I love vintage things. I have a serious thrifting habit and will have an intense physical reaction if I pass a sign that says “Estate Sale” when driving around town. Since I almost always have my two young kids in tow, this means that the junior members of my family spend a lot of time at thrift stores, garage sales, and flea markets as well. While the thought of combing through stacks of vintage magazines and searching for the last piece of Pyrex to complete a set makes my heart beat a little faster, my five-year-old can take about five minutes of it before she starts chiming “Mommy, I’m booooored.” To appease them, I usually allow them to choose a toy to bring home.

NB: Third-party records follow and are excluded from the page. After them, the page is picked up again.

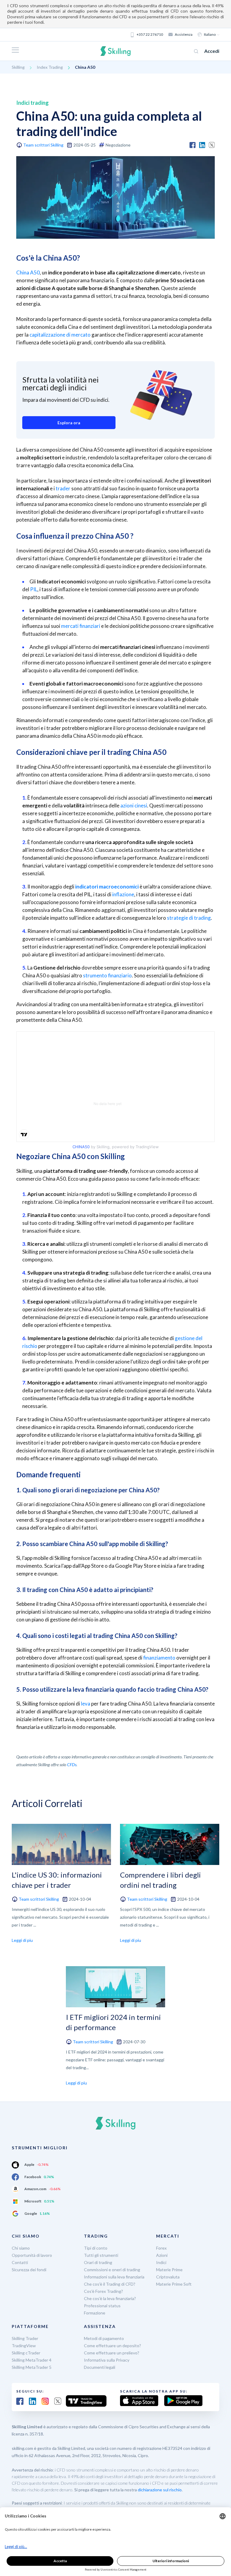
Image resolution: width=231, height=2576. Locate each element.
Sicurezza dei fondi (29, 2269)
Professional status (102, 2305)
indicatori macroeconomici (107, 886)
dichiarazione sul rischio (160, 2489)
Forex (161, 2248)
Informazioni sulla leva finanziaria (114, 2276)
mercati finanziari (80, 626)
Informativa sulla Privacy (106, 2360)
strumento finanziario (107, 975)
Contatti (20, 2262)
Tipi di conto (95, 2248)
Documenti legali (99, 2367)
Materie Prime (169, 2269)
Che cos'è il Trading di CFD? (109, 2284)
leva (85, 1703)
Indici (161, 2262)
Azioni (162, 2255)
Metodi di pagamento (104, 2338)
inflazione (123, 894)
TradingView (24, 2345)
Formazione (94, 2312)
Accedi (211, 51)
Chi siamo (21, 2248)
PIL (33, 589)
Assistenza (183, 34)
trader (63, 488)
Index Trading (50, 67)
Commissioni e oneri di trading (112, 2269)
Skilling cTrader (26, 2352)
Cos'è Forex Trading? (103, 2291)
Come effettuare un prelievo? (111, 2352)
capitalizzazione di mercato (60, 334)
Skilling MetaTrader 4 (31, 2360)
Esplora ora (68, 422)
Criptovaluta (168, 2276)
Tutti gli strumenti (101, 2255)
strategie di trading (189, 918)
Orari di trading (98, 2262)
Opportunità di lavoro (32, 2255)
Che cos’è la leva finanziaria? (110, 2298)
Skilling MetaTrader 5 (31, 2367)
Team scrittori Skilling (43, 144)
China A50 (28, 272)
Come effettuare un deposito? (112, 2345)
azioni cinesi (133, 805)
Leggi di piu (22, 1940)
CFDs (71, 1764)
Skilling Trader (25, 2338)
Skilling (18, 67)
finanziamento (159, 1657)
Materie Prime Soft (174, 2284)
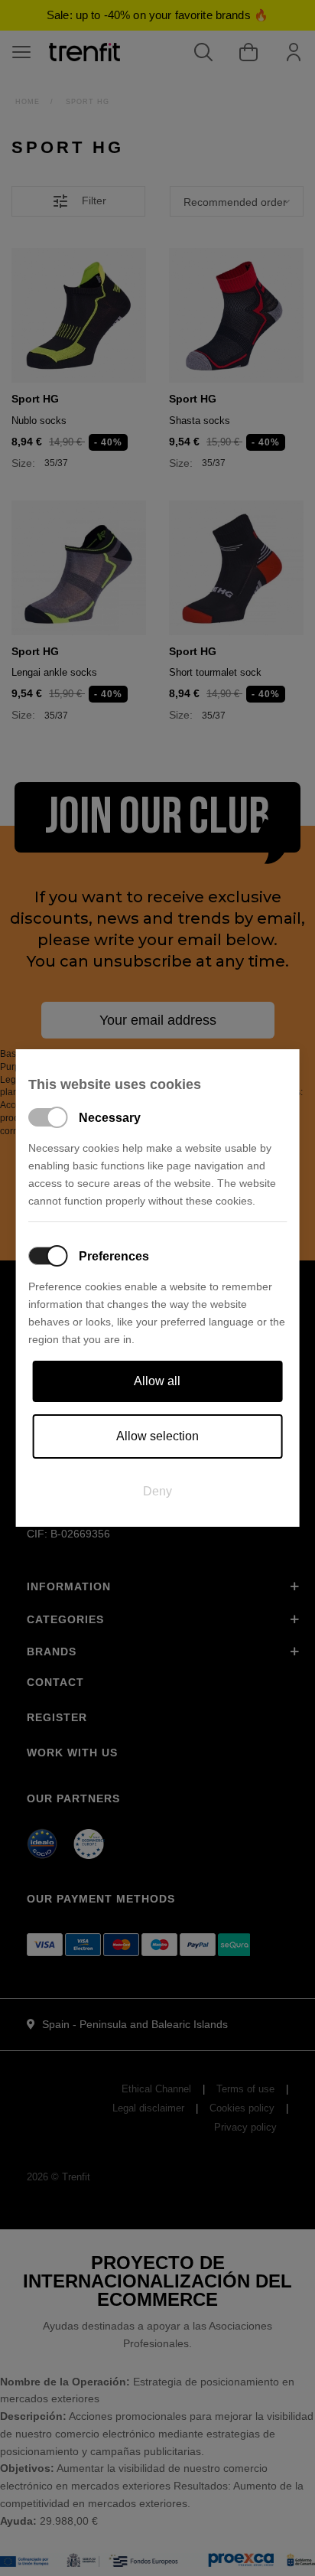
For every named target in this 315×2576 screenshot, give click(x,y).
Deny (157, 1491)
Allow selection (157, 1436)
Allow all (157, 1380)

As a result, in addition to a killer salt and pepper shaker collection and scores of vintage coffee mugs, our house is full of ugly teddy bears, broken “˜80s action figures, and My Little Pony dolls that never seem to come clean. We also have some pretty sweet vintage children’s items that I’ve selected myself: a fully operational Fisher Price turntable (along with a big pile of vintage kids’ records), a couple of old Little People sets, a “˜70s wardrobe for Barbie and, my personal passion, stacks of vintage children’s books. My initial reaction to all of this is to say, “Awesome! My kids are being exposed to the kindler, gentler good old days!” but it’s easy to forget that the good old days weren’t necessarily that great.
There’s the obvious: lead paint and choking hazards took a lot of my generation’s childhood favorites off the market and, after seeing my two-year-old nearly swallow the Mr. Hooper from his Sesame Street Little People set, it’s clear that some of the golden oldies probably should stay out of commission. But beyond the physical dangers that some vintage toys present, there are social and political factors that may make you think twice before handing thrift finds over to your kids.

Anyone who has ever rented or bought an older Disney Princess movie knows that the “classics” don’t always present the kinds of lessons about gender roles that most of us want to teach to our kids. The debate over whether the princesses are damaging to young girls’ sense of self is well-tread territory and I don’t want to step into that debate just now, but if you think racism, sexism, homophobia, and xenophobia are a problem with the Disney classics that are still being re-released, try taking a look at the items that went out of print decades ago. I’m not going to repeat the offensive things that I’ve seen and heard – most of them simply don’t deserve repeating. But I beg of you, please take a look through your vintage items before handing them off to your children. It’s up to you to decide how you want to handle things if you do find material that you deem questionable. In some cases, you may want to read or listen to the item with your kid and let the offensive bits spur a conversation about the way people treat each other. In other cases, you may want to simply toss it in the trash. It really depends on what the material contains, what your child is able to handle, and what your own comfort level is.
A few years ago when early episodes of Sesame Street were released on DVD there was quite a fuss over a disclaimer that appeared at the beginning of the disc, warning parents that the old version of the show may not be suitable for modern children. The irony is, of course, Sesame Street was one of the few examples of children’s programming that did make a point of being diverse and inclusive, making it more suitable than a lot of the stuff that I have found thrifting over the years. Thrifting with children can be rewarding and you will find a lot of awesome stuff that will make your kids’ childhood memories all the richer. Just remember to be vigilant and while it’s fun to romanticize the past, in some ways, modern progress isn’t always bad.
4 replies on “Vintage Kids’ Items, A Parental Advisory”
I recently re-watched Peter Pan of all things with my neice (She loves the “You Can Fly” song) and the part with Tigerlily and the tribe came up.
Needless to say, While I’ll deal with it at my sister’s house, We won’t be watching Peter Pan at aunt Nico’s house. D: D: D:
We have a Peter Pan record with a song called “What Makes the Red Man Red?” I’m not sure if it’s in the movie, but it’s totally offensive. Unfortunately I didn’t pre-screen that one before it was ejected from the house.
Oh, it is. I make sure to tell her (she’s 2.5) that it’s wrong and make exaggerated frowny faces at it, even if my sister thinks it’s rude of me.
Thankfully, my niece loooooves her Aunt Nico, so hopefully I’ll be able to be a good influence.